En 1843, s’étant assuré, avec 15.000 francs de rente, le gage d’une vie tranquille, les deux époux vendirent leur fonds de commerce et proposèrent à un de leurs clients, Edouard Régneau, brasseur au « Castel », d’investir des capitaux dans son entreprise tout en louant la partie inoccupée de sa maison, joli petit château du XVIIIe siècle. La brasserie agrandie, fut aménagée dans de vastes communs ; Alexandre Eiffel se chargea de la partie commerciale et de la comptabilité d’Edouard Régneau, qui put ainsi se consacrer davantage à l’exploitation de la brasserie.
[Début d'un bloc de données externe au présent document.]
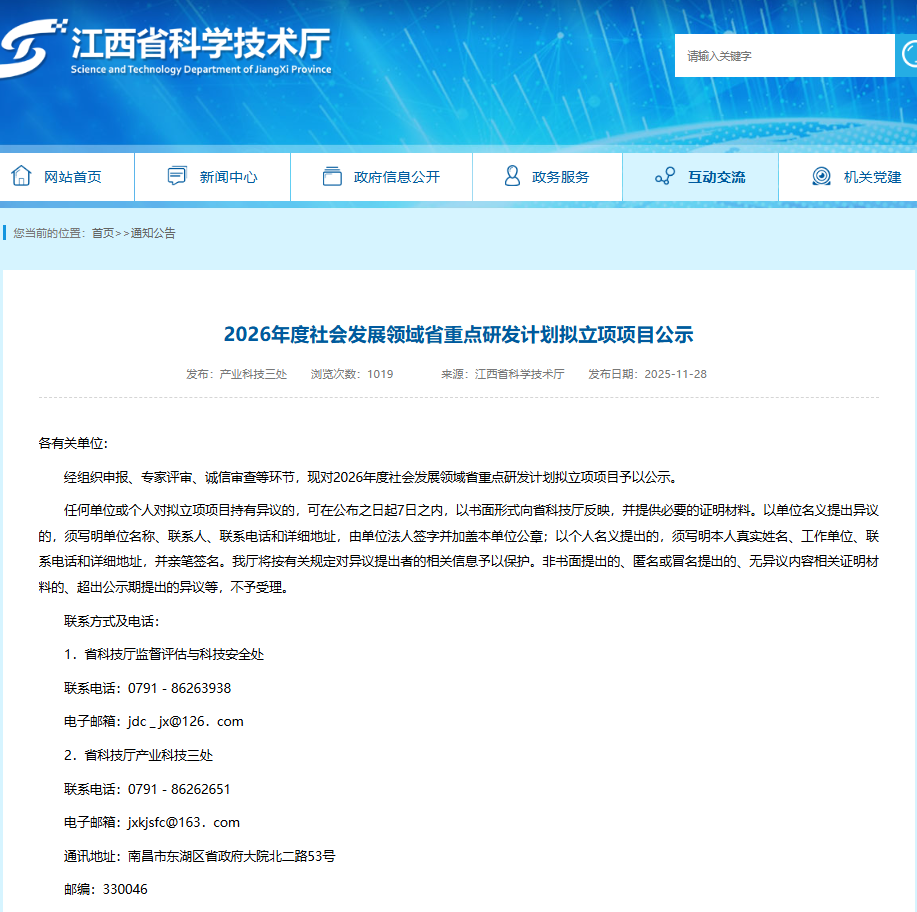Click the publish date 2025-11-28
Viewport: 917px width, 912px height.
point(675,374)
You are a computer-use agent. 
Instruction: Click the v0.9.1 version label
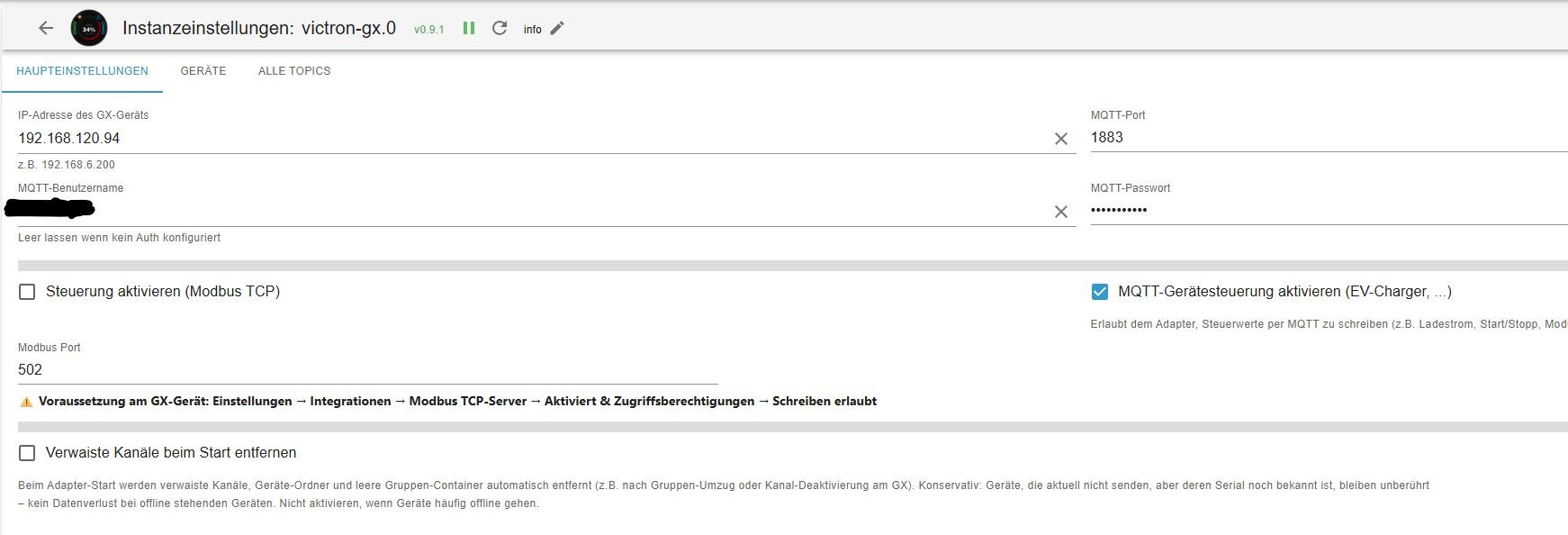(x=429, y=30)
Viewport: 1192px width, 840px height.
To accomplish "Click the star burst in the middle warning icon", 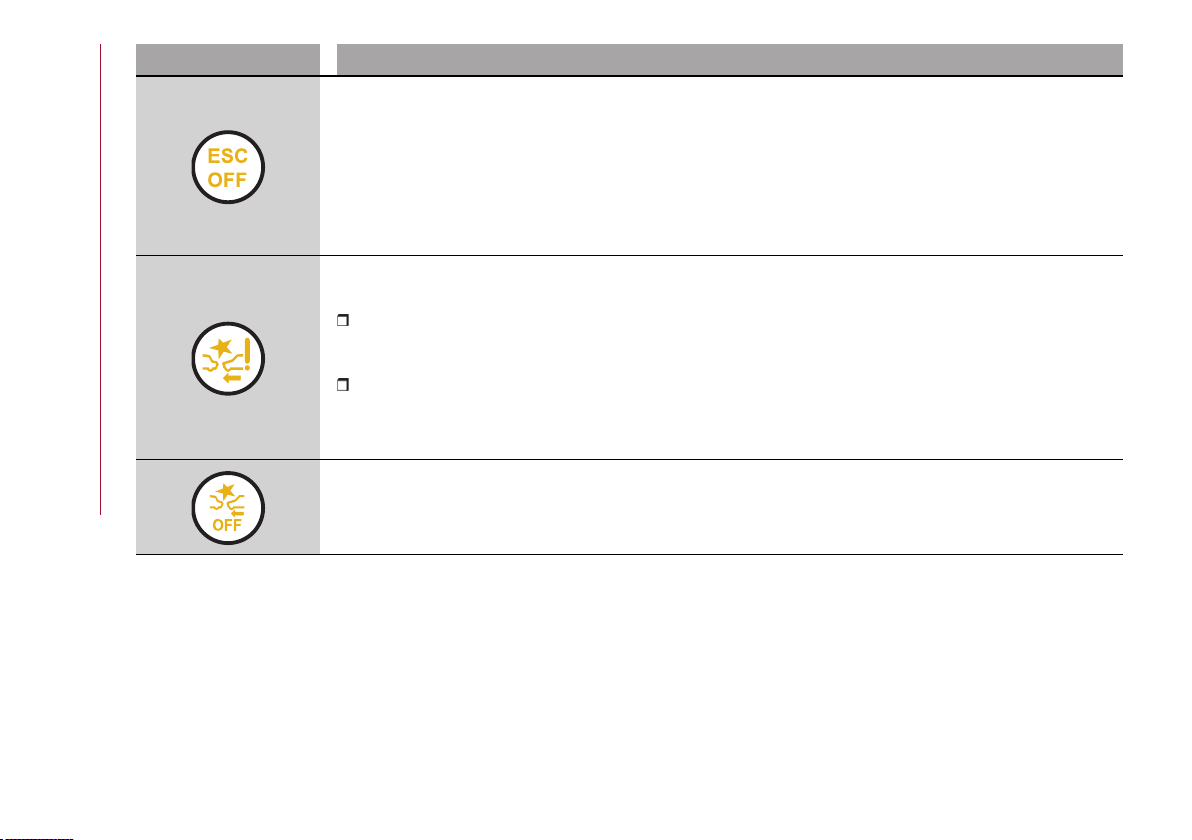I will 222,348.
Les deux familles s’entendaient admirablement ; leurs enfants, Gustave, Marie et Laure Eiffel grandissaient avec Paul, Fanny et Célestine Régneau, de beaucoup leurs aînés. Gustave Eiffel devait épouser la fille de cette Fanny.

En 1851, Alexandre Eiffel, toujours fidèle aux Bonaparte, adressa au prince Louis-Napoléon une curieuse demande :

« Monseigneur,

J’ai l’honneur d’adresser à Votre Altesse un état en forme, constatant que j’ai servi dans la Cavalerie plus de quatorze années et que, sous l’Empire, j’ai fait trois campagnes d’Italie et reçu des blessures de l’ennemi.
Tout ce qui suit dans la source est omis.